Onlarla girişilen dostluk ilişkileri
ve elde edilen kazanımların nasıl yanıltıcı oldukları dönüşün Allah’a olmasıyla
kanıtlıdır. Allah’tan daha kuvvetli bir mutlaklık ne hıristiyan ne yahudi ne de
başka bir beşeri güçte bulunmadığı aşikârken; ayetleri satacak ve ahireti dünyaya
peşkeş çekebilecek kazanım ne olabilir?
Sonuçta dünya, içindekiler, kıymet
biçilmez eserler, fikirler yok olacağına göre; geri kalanın ne olacağı idrak
edilebildiğinde; yaratıcı Allah’ın dünya nimetleri gibi az bir bedele
satılamayacağı anlaşılacaktır.
Dolayısıyla fani olan değil, baki
olan insana lazımdır! Hıristiyanlar, Yahudiler veya diğerleri bakilik verebilir
mi?
“Dinlerine
uymadıkça yahudiler de hıristiyanlar
da asla senden razı olmayacaklardır. De ki: Doğru yol, ancak Allah'ın yoludur.

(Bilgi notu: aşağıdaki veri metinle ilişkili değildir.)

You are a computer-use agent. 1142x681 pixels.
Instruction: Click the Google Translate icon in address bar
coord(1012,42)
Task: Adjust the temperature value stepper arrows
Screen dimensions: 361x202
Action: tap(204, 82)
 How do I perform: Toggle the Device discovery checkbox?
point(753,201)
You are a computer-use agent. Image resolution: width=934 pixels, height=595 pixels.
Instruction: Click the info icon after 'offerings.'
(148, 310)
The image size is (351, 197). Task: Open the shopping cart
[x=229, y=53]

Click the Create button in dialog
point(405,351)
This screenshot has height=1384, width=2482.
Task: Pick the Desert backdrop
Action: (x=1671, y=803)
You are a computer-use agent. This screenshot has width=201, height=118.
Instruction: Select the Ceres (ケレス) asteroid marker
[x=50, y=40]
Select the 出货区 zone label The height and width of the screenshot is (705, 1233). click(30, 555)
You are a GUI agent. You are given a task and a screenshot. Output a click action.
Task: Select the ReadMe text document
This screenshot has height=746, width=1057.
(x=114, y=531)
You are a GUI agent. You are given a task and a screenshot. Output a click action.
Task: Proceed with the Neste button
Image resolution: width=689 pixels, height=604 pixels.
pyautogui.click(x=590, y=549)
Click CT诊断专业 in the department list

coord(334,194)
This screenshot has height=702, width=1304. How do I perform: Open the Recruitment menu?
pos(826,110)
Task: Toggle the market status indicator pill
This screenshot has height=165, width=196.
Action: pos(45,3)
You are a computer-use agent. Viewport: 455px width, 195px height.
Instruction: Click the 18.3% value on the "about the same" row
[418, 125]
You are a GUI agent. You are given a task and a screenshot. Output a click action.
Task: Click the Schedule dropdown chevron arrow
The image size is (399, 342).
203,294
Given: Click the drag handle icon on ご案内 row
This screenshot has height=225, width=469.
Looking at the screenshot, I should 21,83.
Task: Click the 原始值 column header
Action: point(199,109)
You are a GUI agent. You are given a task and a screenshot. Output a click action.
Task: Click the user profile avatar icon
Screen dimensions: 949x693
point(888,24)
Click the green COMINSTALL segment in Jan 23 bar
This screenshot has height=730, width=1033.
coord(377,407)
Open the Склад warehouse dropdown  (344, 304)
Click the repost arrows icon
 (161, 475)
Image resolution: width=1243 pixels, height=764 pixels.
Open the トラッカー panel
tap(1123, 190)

Sana gelen ilimden sonra onların arzularına uyacak olursan, andolsun ki,
Allah'tan sana ne bir dost ne de bir yardımcı vardır.”
Bakara 120
“Ey iman
edenler! Yahudileri ve hıristiyanları
dost edinmeyin. Zira onlar birbirinin dostudurlar (birbirinin tarafını
tutarlar). İçinizden onları dost
tutanlar, onlardandır. Şüphesiz Allah, zalimler topluluğuna yol göstermez.”
Maide 51
“Ey Peygamber!
Kafirlere ve münafıklara karşı cihad
et, onlara karşı sert davran. Onların varacakları yer cehennemdir. O ne kötü
bir varış yeridir!” Tevbe 73
“Ey Peygamber!
Allah'tan kork, kafirlere ve münafıklara
boyun eğme. Elbette Allah her şeyi bilmekte ve yerli yerince yapmaktadır.”
Ahzab 1
“Size ne oldu
da münafıklar hakkında iki gruba
ayrıldınız? Halbuki Allah onları kendi ettikleri yüzünden baş aşağı etmiştir.
Allah'ın saptırdığını doğru yola getirmek mi istiyorsunuz? Allah'ın saptırdığı
kimse için asla (doğruya) yol bulamazsın!”